De Groot said she and her daughter, Wendy, have legal guardianship over the other three children. She said she would continue to care for them with the cost of their care coming from her savings, Social Security money and a pension from her native country of Holland.
In an email response to questions, Tri-Counties Regional Center spokeswoman Heather Wennergren said the center is “working with the families of any of the children who need to move to find them new homes and will do everything in our power to make the transition as smooth as possible. We will continue to work in partnership with the de Groots to ensure any children remaining in their care get the support they need.”
Wennergren couldn’t comment on individual cases, citing patient confidentiality laws.
The state public health department did not respond to questions about the notice by late Wednesday.
De Groot has operated her facility on Buchon Street since 1980. The five children now living there range in age from 2 to 16 years old. The three children she and her daughter have guardianship over are ages 8, 10 and 13.

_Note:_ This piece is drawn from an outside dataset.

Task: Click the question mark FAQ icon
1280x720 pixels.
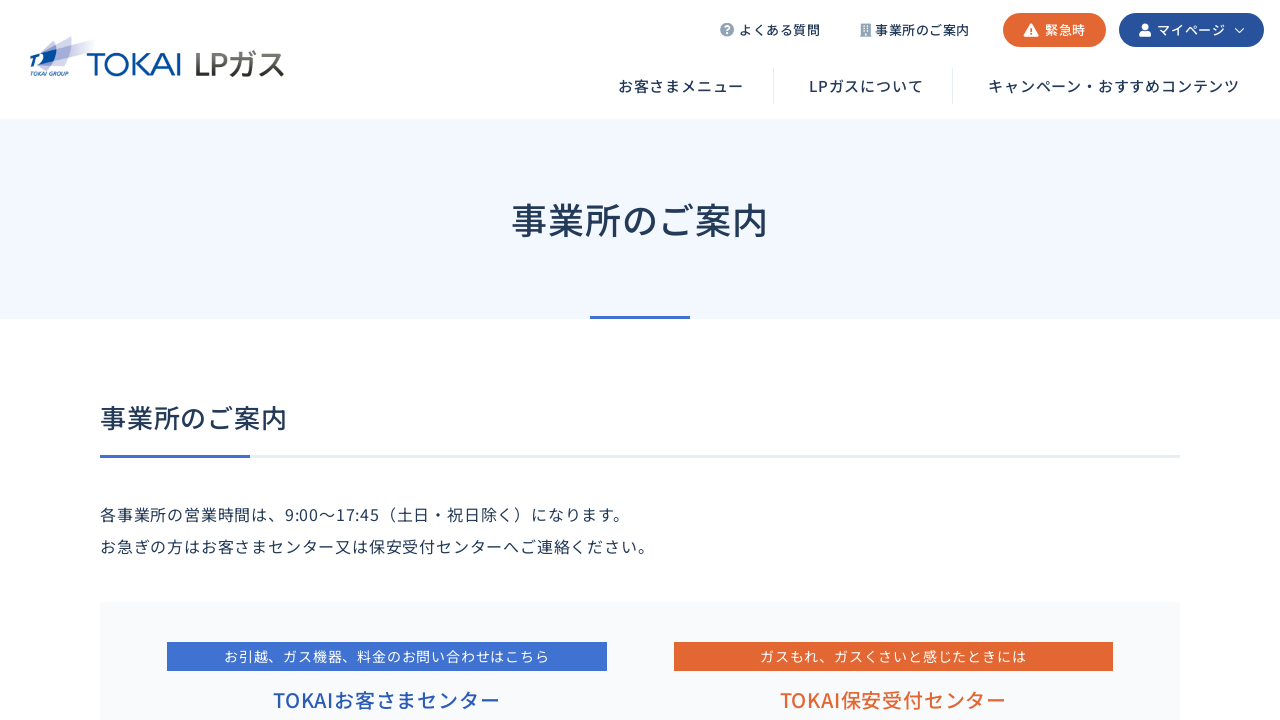Action: pyautogui.click(x=727, y=30)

After a visit to the de Groot home this summer, state public health officials filed a 94-page report citing numerous deficiencies.
Their report, based on a three-day survey of the home, included problems found in earlier visits that in some cases — including outdated physical and dental exams — have gotten worse.
They gave de Groot until Sept. 30 to submit a plan of correction that the state deems acceptable or face termination from the Medi-Cal program, from which she receives funding to care for the children.
De Groot submitted two plans of correction, but both were denied by the department’s health and human services agency.
She said Wednesday that she does not plan to submit another plan, nor does she plan to make some of the changes, such as adding walls to provide privacy between beds.
In its list of other deficiencies, the state report said the facility doesn’t have enough staff to ensure each child has an active treatment plan with structured activities, which is “denying all five clients the right to achieve functioning at their highest level possible.”
Other problems identified in the report include deflated wheelchair tires, no consulting services for physical therapy for one of the children since 2007, not enough paid staff working 24 hours a day and a failure to ensure that each child had a closet and bedroom — the latter defined as a room with an outside wall.